6′-O-caffeoylarbutin of Vaccinium dunalianum alleviated ischemic stroke through the PI3K/AKT/NF-κB pathway

Abstract

Background

Vaccinium dunalianum (“Que Zui Tea”) has been traditionally consumed as a tea substitute in Yunnan, China, for its health benefits, i.e., improving vascular health. 6′-O-caffeoylarbutin (CA) is its major bioactive compound (∼20 %). However, the potential of CA against ischemic stroke remains unknown.

Purpose

This study explores the protective properties of CA in ischemic stroke, providing empirical support for the folk use of the plant and further drug development.

Methods

An oxygen-glucose deprivation/reoxygenation (OGD/R)-induced BV2 cells were utilized to identify potential bioactive compounds. Moreover, the pathway and targets were predicted and further verified in OGD/R-induced microglia, nerve cells and in mice of middle cerebral artery occlusion.

Results

CA effectively reduced nitric oxide (NO) release and transcript-level expression of inflammatory factors in OGD/R-stimulated BV2 cells. NF-κB1, IL-6, AKT1, CASP3, and MMP9 were identified as key CA targets for ischemic stroke treatment. In silico predictions suggested that phosphatidylinositol 3-kinase (PI3K)/protein kinase B (PI3K/AKT), mitogen-activated protein kinase (MAPK), and tumor necrosis factor (TNF) were the relevant pathways.
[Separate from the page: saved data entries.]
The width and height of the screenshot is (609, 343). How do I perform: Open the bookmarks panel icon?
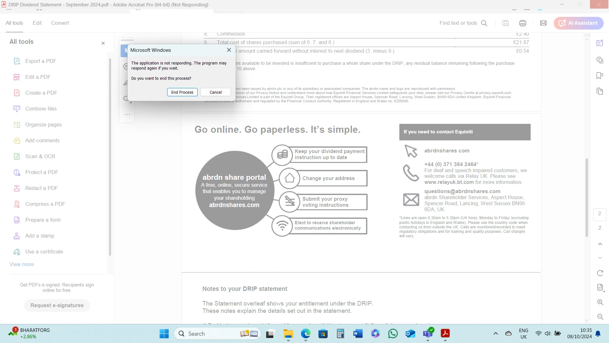pos(599,76)
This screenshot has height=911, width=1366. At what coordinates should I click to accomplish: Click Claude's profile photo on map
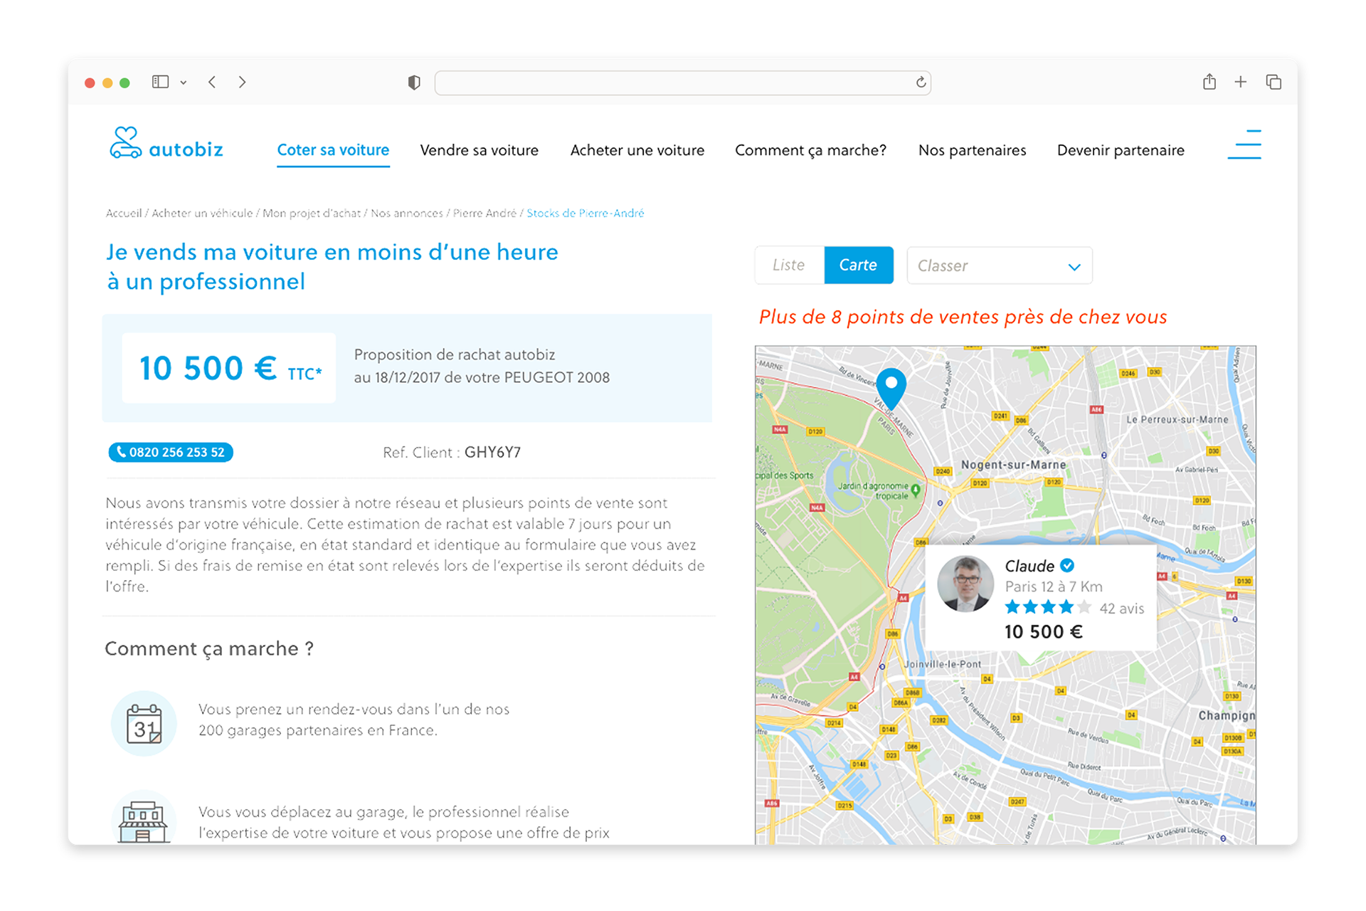point(965,584)
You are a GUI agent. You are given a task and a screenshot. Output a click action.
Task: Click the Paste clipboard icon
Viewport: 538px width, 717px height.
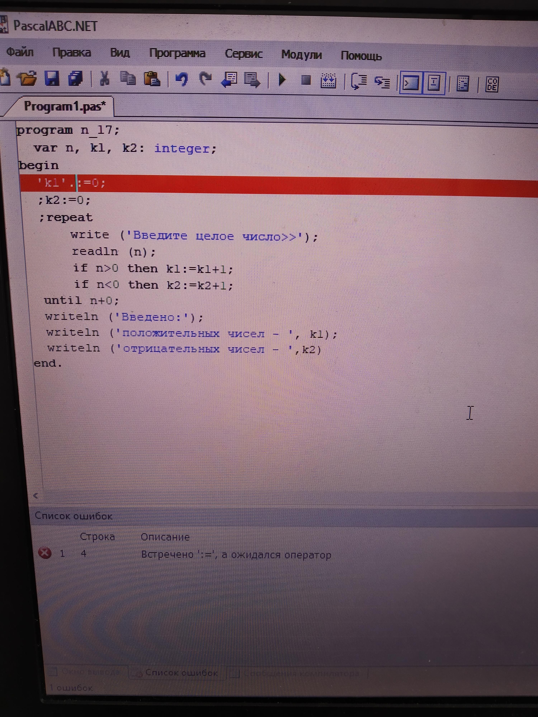point(152,79)
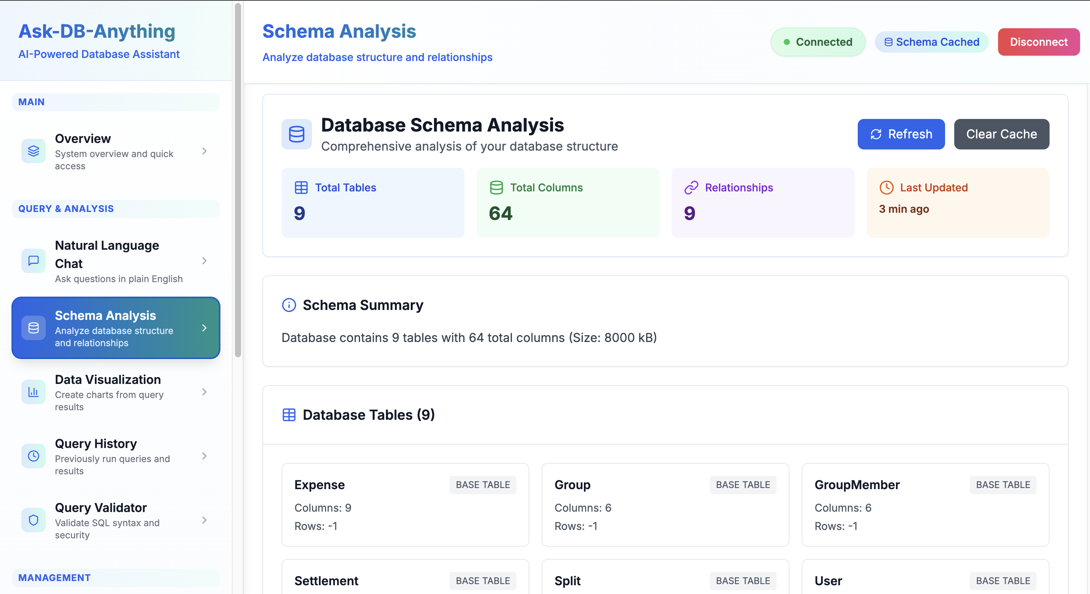1090x594 pixels.
Task: Click the Query History clock icon
Action: pyautogui.click(x=33, y=456)
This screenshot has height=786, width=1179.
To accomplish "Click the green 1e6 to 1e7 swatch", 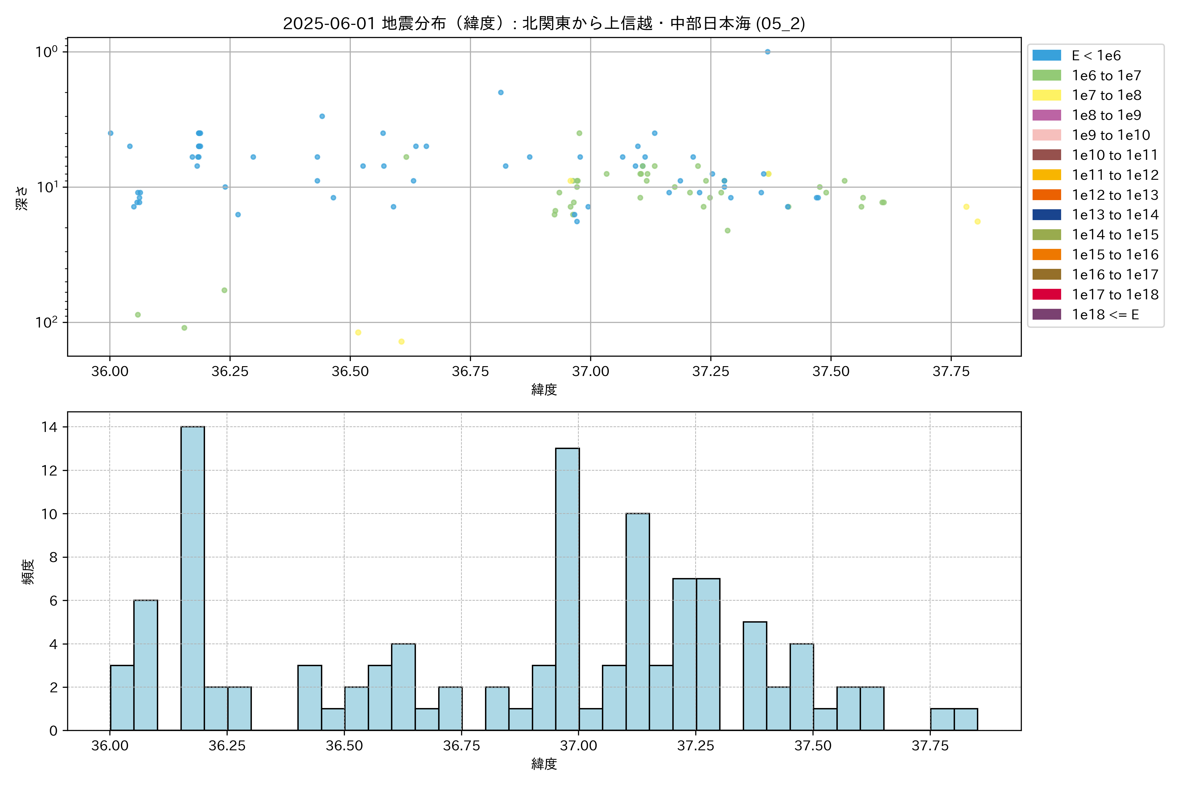I will coord(1046,76).
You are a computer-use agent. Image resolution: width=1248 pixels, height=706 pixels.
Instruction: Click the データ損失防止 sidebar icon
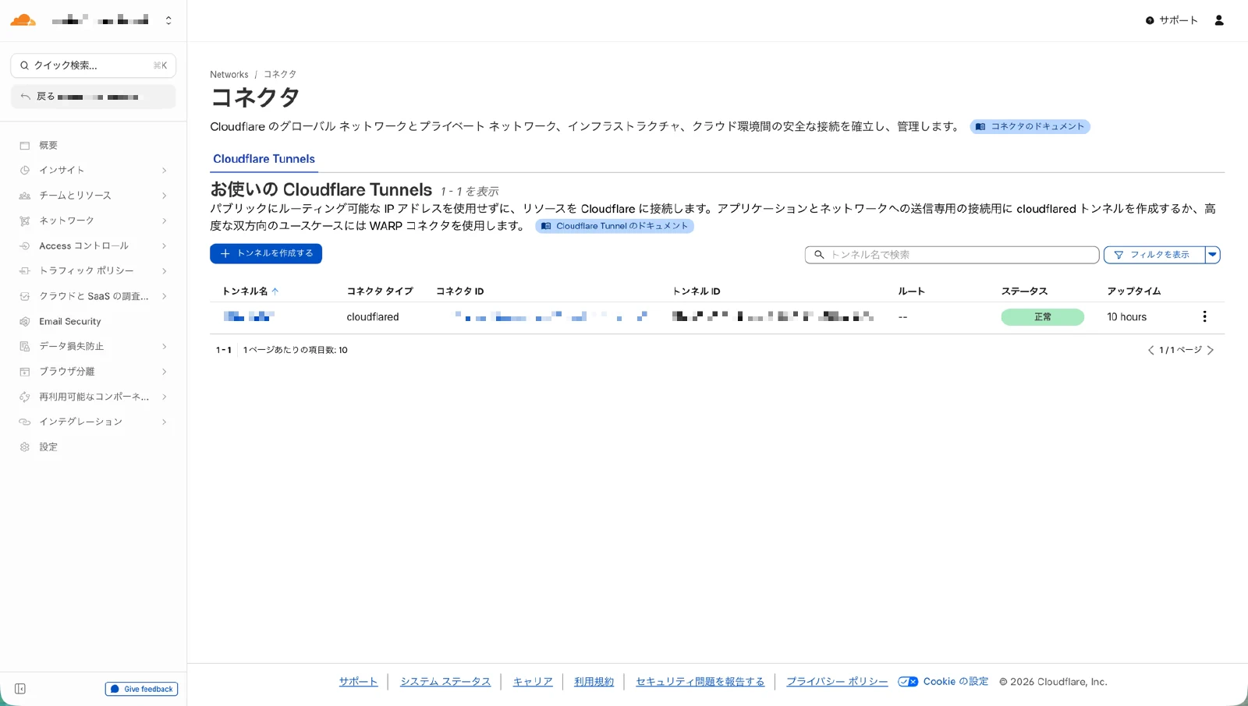click(x=25, y=346)
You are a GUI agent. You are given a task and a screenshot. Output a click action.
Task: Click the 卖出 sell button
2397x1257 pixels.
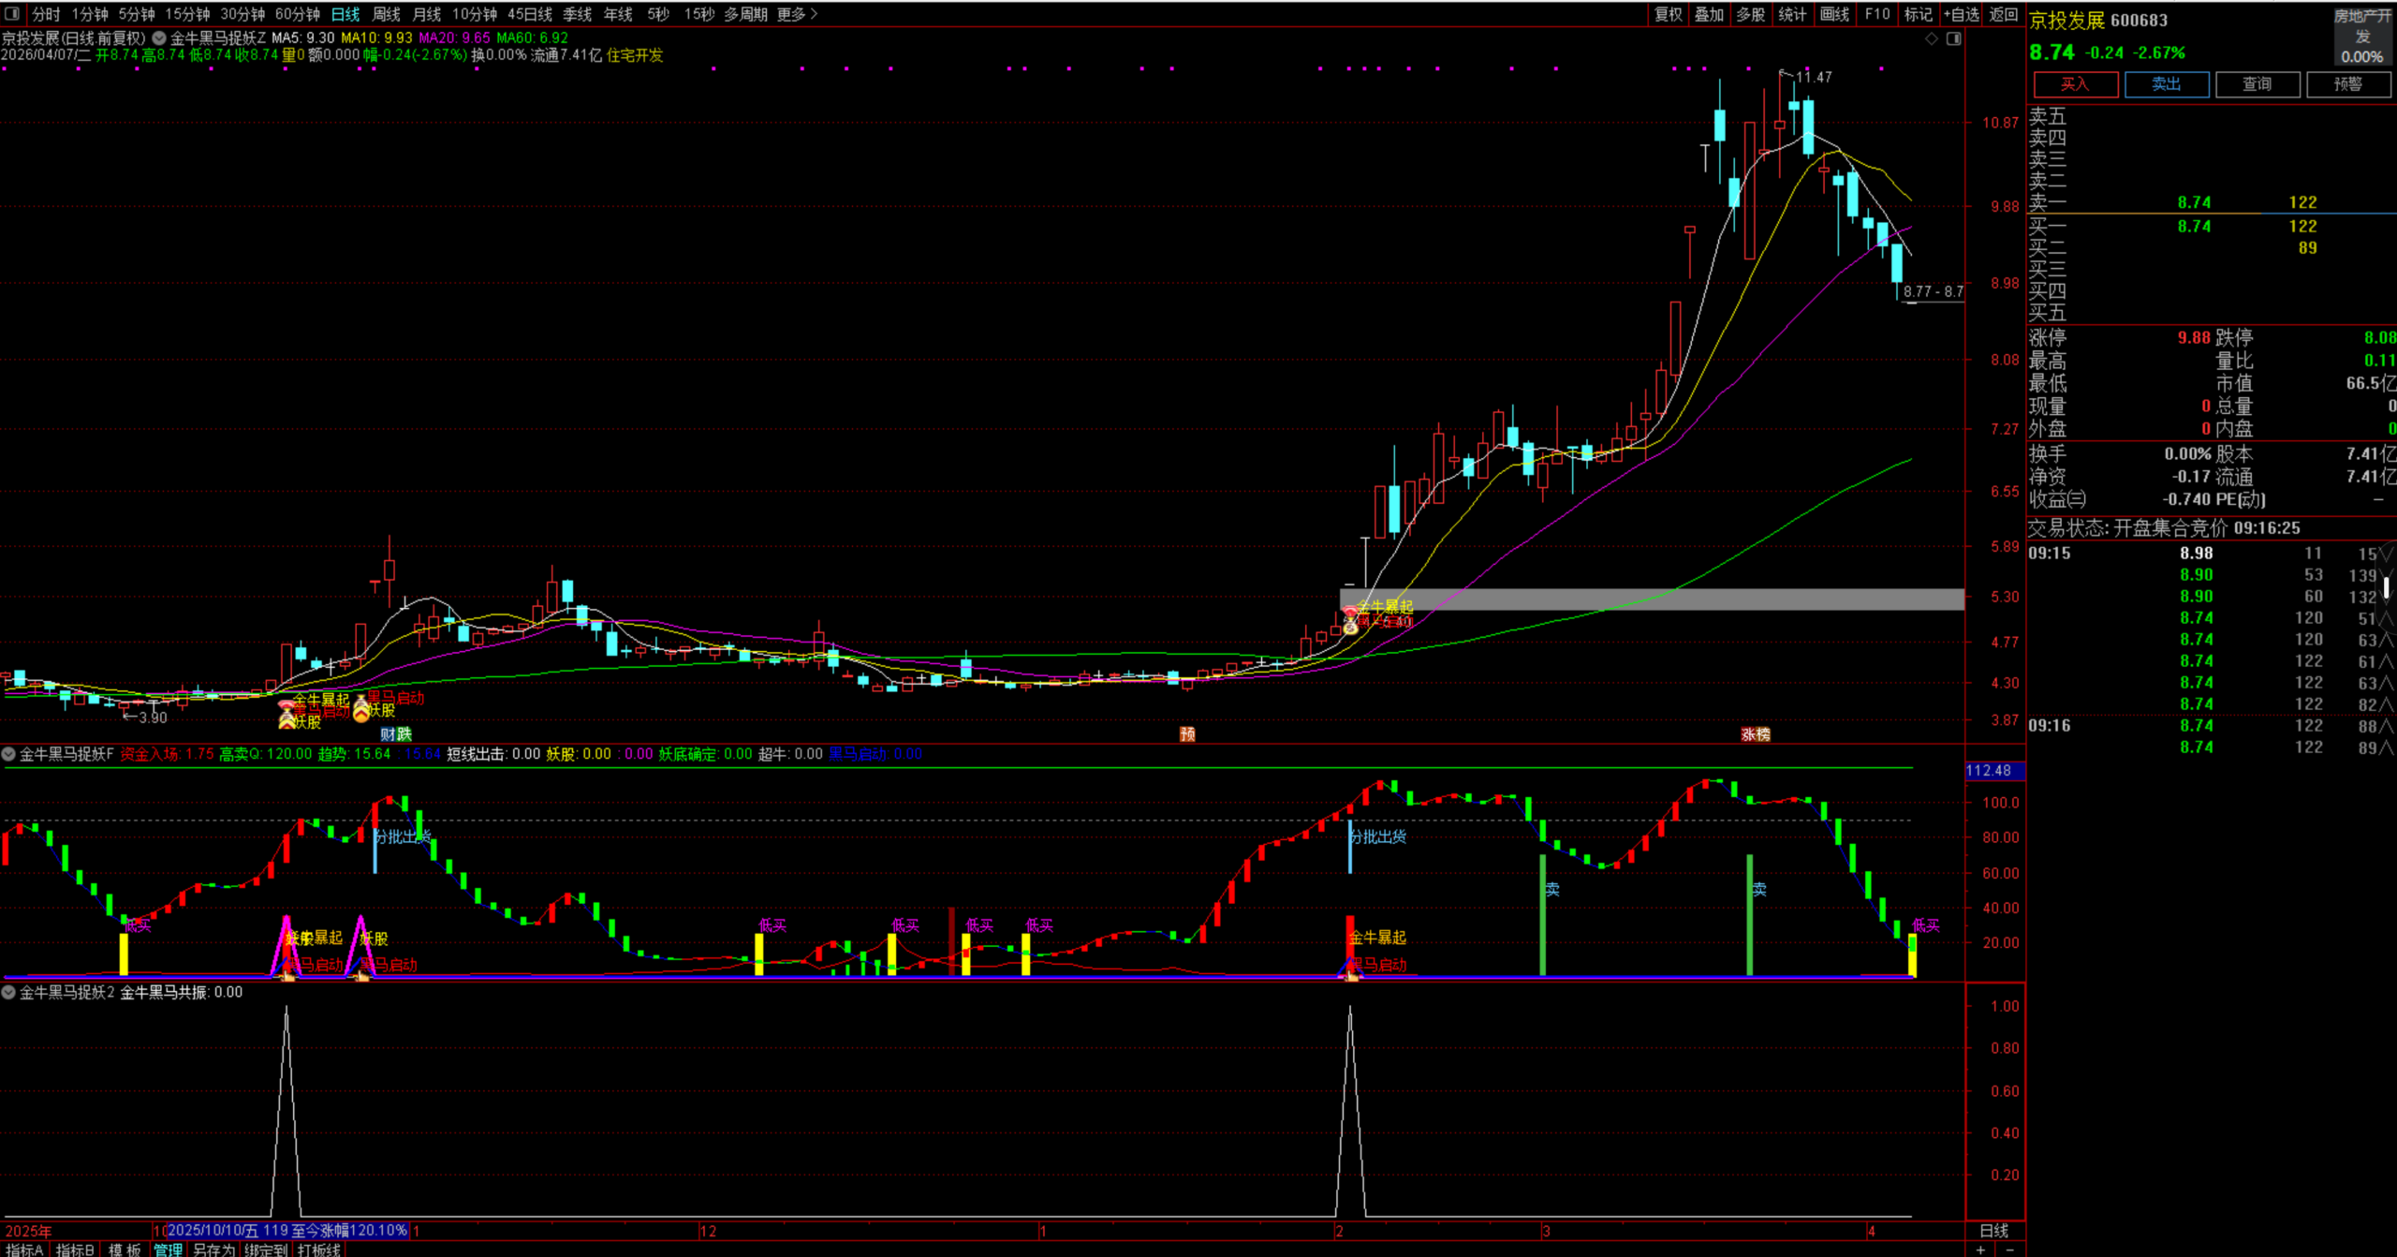(x=2166, y=84)

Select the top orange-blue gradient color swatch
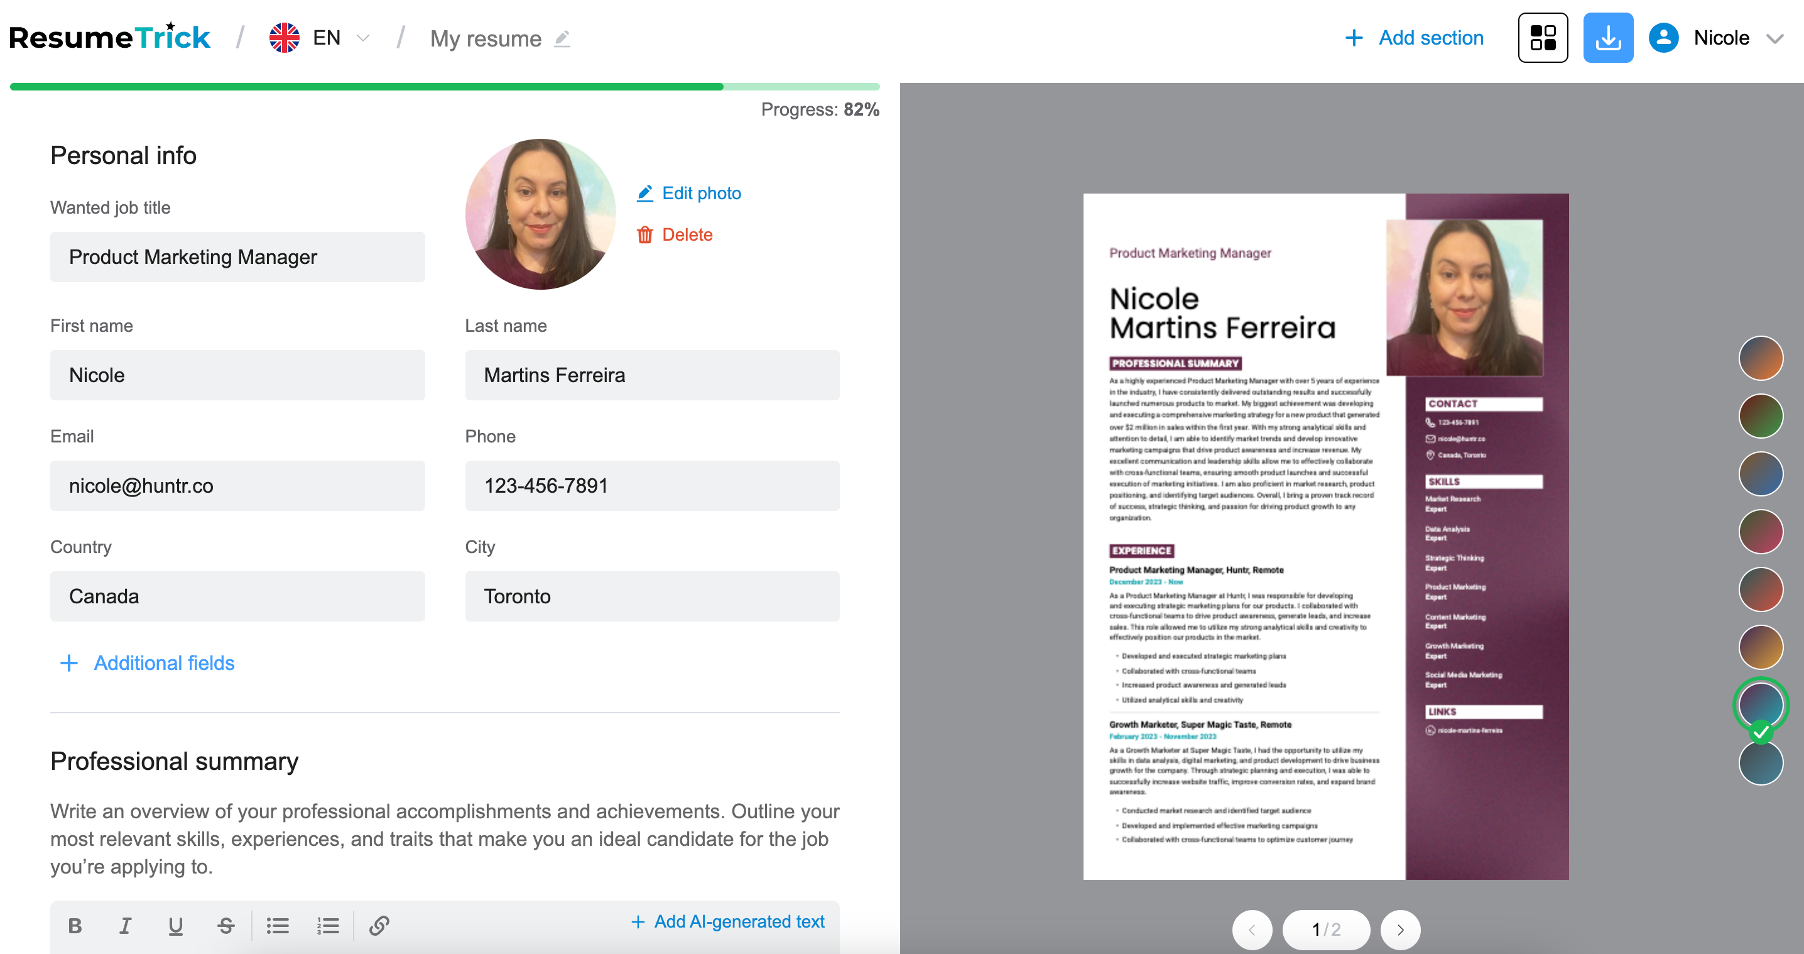[1760, 357]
These predictions were supported in vitro by an observed decrease in NO, reactive oxygen species, lactate dehydrogenase, and inflammatory cytokines (IL-6, IL-1β, and TNF-α) levels following CA treatment. Western blotting confirmed the regulation of p-IκBα, P65, AKT, and apoptosis-related proteins (further confirmed by PI3K inhibitor LY294002 treatment). These findings were further supported in vivo, with CA ameliorating neurological functions and deficits in ischemic mice. This amelioration correlated with increased cerebral blood flow, and alleviated neuron wrinkling, necrosis, and cell shrinkage. CA also increased brain superoxide dismutase, catalase, and glutathione peroxidase levels.

Conclusion

CA exerts neuroprotective effects in ischemic stroke by inhibiting inflammation and oxidative stress through the PI3K/AKT/NF-κB pathway, suggesting its therapeutic potential for cerebral ischemia and supporting the traditional use of V. dunalianum.